Driving Forces Behind Policy Changes

The evolution of Hong Kong’s OTC regulatory policy is not an isolated occurrence, but rather the result of multiple overlapping factors, driven primarily by three core motivations:

Driving Force One: Frequent Major Cases Expose Regulatory Vacuums

In the May 2025 USD 15 million money laundering case, the involved gang utilized OTC services to split funds and bypass bank monitoring, rapidly completing multiple cross-border transfers. In the JPEX case, the CCB found that many victims’ funds were exchanged through local OTC stores for cash or stablecoins, before quickly flowing to overseas wallets. These cases revealed a significant issue: even with tighter platform regulations, the anonymity and instantaneous settlement characteristics of offline OTC services can still circumvent regulations, becoming a “last mile” risk channel.

Driving Force Two: International Regulatory Pressure and FATF Standards

Since the Financial Action Task Force (FATF) updated Recommendation 15 in 2019, it has explicitly required jurisdictions to fully integrate virtual asset service providers (VASPs) into their anti-money laundering/anti-terrorist financing (AML/CFT) frameworks. When Hong Kong first introduced VATP licensing, it met some FATF requirements, but the “loophole” status of OTC services was repeatedly pointed out by international evaluators and partners. To maintain Hong Kong’s reputation as an international financial center, regulatory authorities must address this gap and ensure that “same business, same risk, same rules” is effectively implemented. For Hong Kong to become an international virtual asset hub, it must resolve AML/CFT vulnerabilities.

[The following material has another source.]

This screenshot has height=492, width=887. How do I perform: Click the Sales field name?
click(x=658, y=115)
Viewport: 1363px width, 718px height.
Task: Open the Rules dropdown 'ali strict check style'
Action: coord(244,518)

Driving Force Three: Local Public Opinion Drives Policy Upgrades

In the first round of OTC consultations in 2024, the government received over 70 written public opinions from banks, compliance institutions, crypto enterprises, law enforcement agencies, and others. Most feedback highlighted the high risk of anonymous OTC transactions, the difficulty of tracking cross-border fund flows, and the significant intermediary role of OTC in fraud and money laundering cases. In the “VA Dealing” legislative proposal released by the government in 2025, it was explicitly stated that these feedbacks led to the expansion of the original regulatory scope from merely OTC exchanges to a more comprehensive VA Dealing framework.

Summary

OTC was once the “underground waterway” of Hong Kong’s cryptocurrency market; now it is being brought into the light. From platform regulation in 2023, to the regulation of cryptocurrency stores in 2024, and to the proposed comprehensive “VA Dealing” framework in 2025, Hong Kong’s virtual asset regulation is moving towards systematic and international standards. The latest chapter of this development is currently in the public consultation phase, awaiting the finalization of legislation.